NORTH NEWTON, KAN. – Laura Jensen’s interest in psychology has had practical applications since she began studying at Bethel College – which resulted in her being named Kansas Member of the Year by an advocacy organization.
Jensen, a junior from Everest, received the honor at the annual meeting of the Kansas chapter of NAMI, the National Alliance on Mental Illness, Oct. 18 at Fort Hays State University.
Jensen came to Bethel as a freshman in 2011 knowing she was interested in psychology. That has only strengthened as she moves into her third year.
As a freshman, she was also a Service-Learning Scholarship awardee. Marla Krell, Bethel’s director of experiential learning, places Service-Learning Scholarship recipients and tries to find non-profit organizations that align with students’ interests.

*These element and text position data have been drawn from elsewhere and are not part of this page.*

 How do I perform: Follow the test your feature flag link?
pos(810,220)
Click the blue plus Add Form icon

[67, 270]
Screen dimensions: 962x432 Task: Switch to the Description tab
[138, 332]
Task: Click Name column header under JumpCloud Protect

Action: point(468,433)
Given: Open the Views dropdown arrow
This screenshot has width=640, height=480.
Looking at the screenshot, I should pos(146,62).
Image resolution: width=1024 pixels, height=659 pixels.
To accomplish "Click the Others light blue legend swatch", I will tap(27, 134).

In Jensen’s case, Krell decided to connect her with a person rather than an institution – Newton resident Florene Wiens, an active member of the NAMI Mid-Kansas chapter. Wiens’ long history of advocacy for the mentally ill stems from her experience with a close family member.
When Jensen began meeting with Wiens, Bethel Professor of Psychology Paul Lewis “brought up the idea of starting a NAMI chapter at Bethel,” Jensen says. With Wiens’ help, Jensen organized the campus chapter starting in the 2012-13 school year. She served as president both last year and this year.
“NAMI is a grassroots organization that is there to spread the word about mental illness,” Jensen says. It is a support group for family, work associates, friends and acquaintances of those with mental illness
In Bethel’s NAMI group, “we try to bring up mental-health issues that apply to college-age students,” Jensen continues. “This is a time when a lot of mental illnesses can come about, when students are under stress.”
Some of the group’s activities in 2012-13 were bringing speakers to campus from local mental health-care providers such as Prairie View and Health Ministries “to start conversations about mental illness,” Jensen says. “In spring 2013, we had a convo speaker through a program called ‘In Our Own Voice’ that NAMI supports, where people come and tell their stories.”
So far this year, the focus has been on recruiting new members. “The thing about campus clubs is that people graduate, and we had about seven graduate last year,” Jensen says.
The Oct. 18 NAMI conference at Fort Hays included plenary sessions and workshops. Jensen attended four of the latter, including one with Larned mental-health professionals and administrators, and “one on cutting behavior, from a consumer perspective, that was very powerful. I’d like to have the speaker come to campus. So it was a way of making those kinds of connections, too.”
Jensen received the Kansas NAMI Member of the Year award at one of the plenary sessions, which was complete surprise, she says. She found out that the nomination had come from the NAMI Mid-Kansas group.
Jensen says she and Wesley Goodrich, Bethel senior from Independence “were probably the youngest people at the conference except for the Fort Hays students. There are NAMI group affiliates around Kansas, of both consumers and mental-health professionals. Having campus chapters is a newer thing. They’re working to get more started. They’ve made the process easier and more user-friendly.”
Jensen is interested in NAMI because she loves psychology, she says, but also because “when I was going through high school, I had family members dealing with mental illness. I was frustrated because I didn’t have any place to go to find information. [NAMI] is such a valuable resource, especially on campuses, where people are struggling and yet there’s such a stigma [attached] – you’re not supposed to talk about it.”
“Much of the success we have experienced thus far in the [Bethel NAMI] chapter’s establishment we owe to Laura,” says Lewis, the faculty sponsor. “The college-age demographic is extremely important to attract to the good work of NAMI, and Laura is helping to make that happen at Bethel College.”